Ein außerordentlich wundertätiges Bildnis der schmerzhaften Mutter Gottes, das durch die vielen und zahlreichen Gnaden, womit alle Bedrängte dort überhäuft werden, weit und breit berühmt geworden ist, befindet sich in der Pfarrkirche St. Peter und Paul zu Latsch. Die Auffindung des Bildes wird uns erzählt wie folgt:

 

Um das Jahr 1765 am ersten Sonntag nach Ostern hörten die Bewohner des ansehnlichen Pfarrdorfes Latsch an der Etsch, beim frühen Morgengrauen ein starkes Krachen, das sie aus dem Schlaf weckte. Einige Felsenstücke hatten sich am nahen Sonnenberg losgerissen. Da der Tag anbrach, machten sich mehrere auf, zu sehen, ob niemand an der Straße, die am Fuß des Berges hinläuft, verunglückt wäre.

 

Kaum angelangt bei der Brücke, wo die Straße sich dem Berg nähert, erschreckte sie von neuem ein ungeheures Krachen.
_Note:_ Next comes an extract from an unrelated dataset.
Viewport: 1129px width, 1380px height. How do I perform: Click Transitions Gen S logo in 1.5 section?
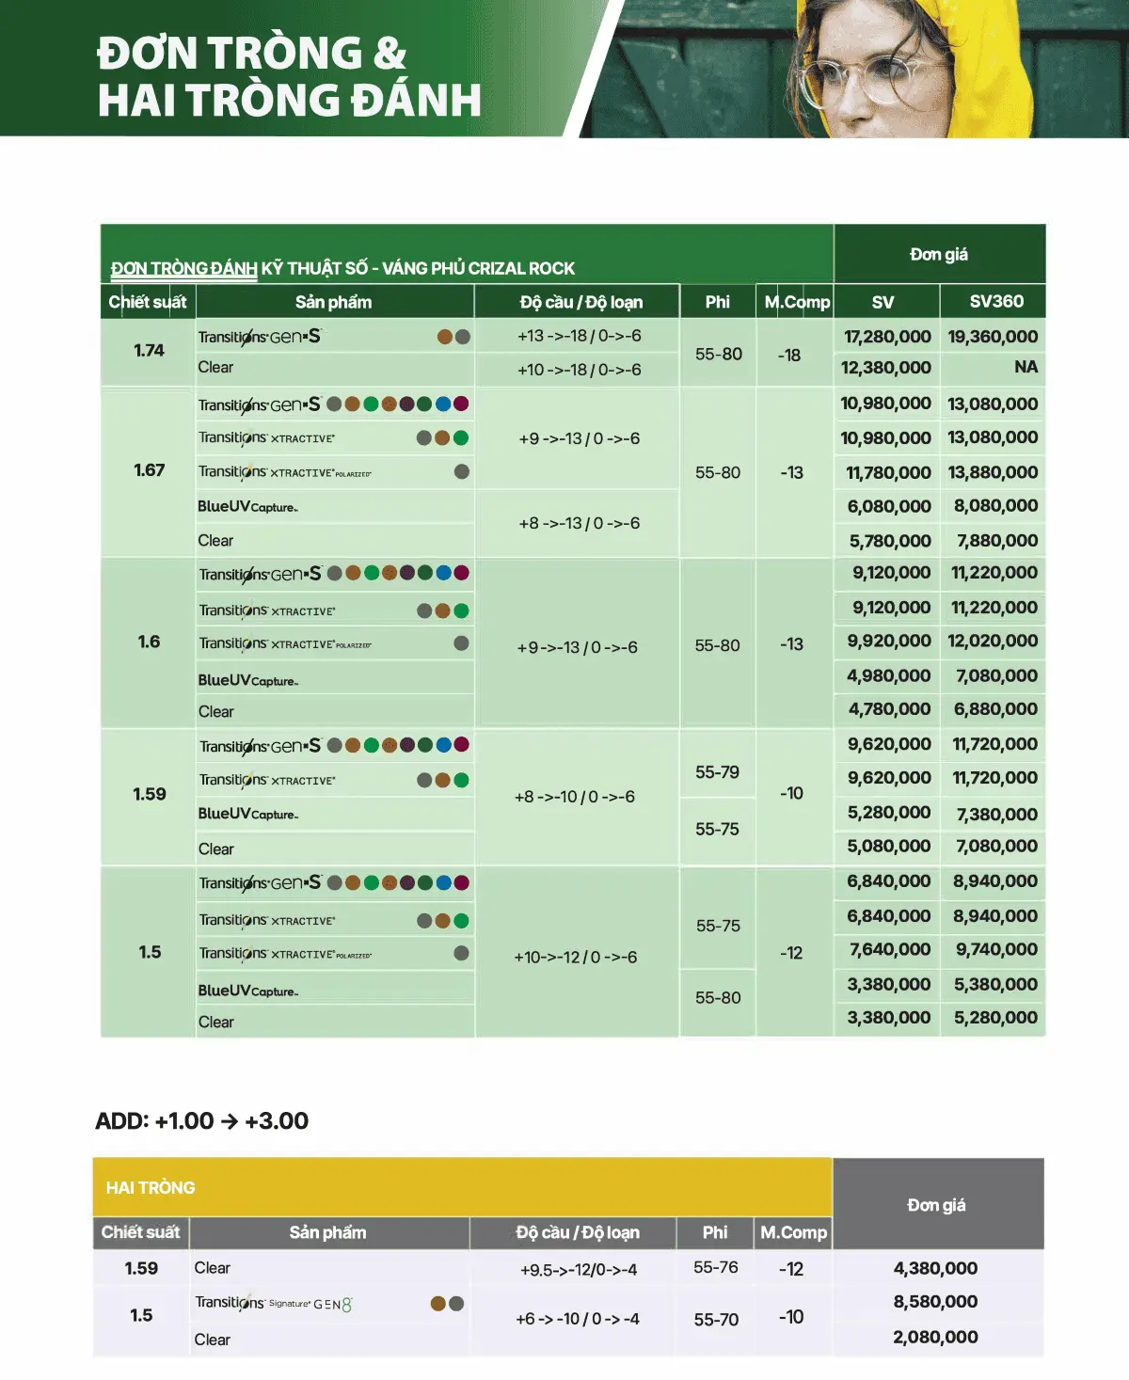[261, 883]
Sie erhoben ihre Augen und staunend erblickten sie ein schimmerndes Bildnis, gleich einer von der Sonne durchstrahlten Wolke herniederschweben. Es war das Gnadenbild, das sich in der Nähe der Brücke im Angesicht der Umstehenden niederließ. Von freudigem Erstaunen ergriffen, liefen einige sogleich in das Dorf und verkündeten das Wunder. Alles strömte hinaus, das Wunderbild zu sehen, das die Schmerzensmutter mit ihrem Sohn auf dem Schoß vorstellte.

 

Nachdem sie sich von ihrem ersten Erstaunen erholt hatten, trugen die Bewohner von Latsch in Prozession das Bild in die zunächst gelegene Pfarrkirche „auf dem Bühel“. Am nächsten Tag jedoch wurde schon am Platz, wo sich das Bild niedergelassen hatte, mit der Erbauung einer Kapelle begonnen. Da jedoch diese Kapelle besonders an Festtagen Mariens die zahlreichen Verehrer der seligsten Jungfrau bald nicht mehr fassen konnte, wurde das heilige Bild nach einigen Jahren in die Pfarrkirche von St. Peter und Paul feierlichst übertragen. Von den Gnaden, die die Mutter des Erbarmens ihren frommen Verehrern bei ihrem göttlichen Sohn erwirkte, zeugen gar viele Votivtafeln. In der neuesten Zeit erfuhren die Bewohner von Latsch auffallend den Schutz der Himmelskönigin. Während nämlich im Jahr 1836 die Cholera in der ganzen Umgegend schrecklich hauste, blieb die große Pfarrgemeinde beinahe ganz verschont.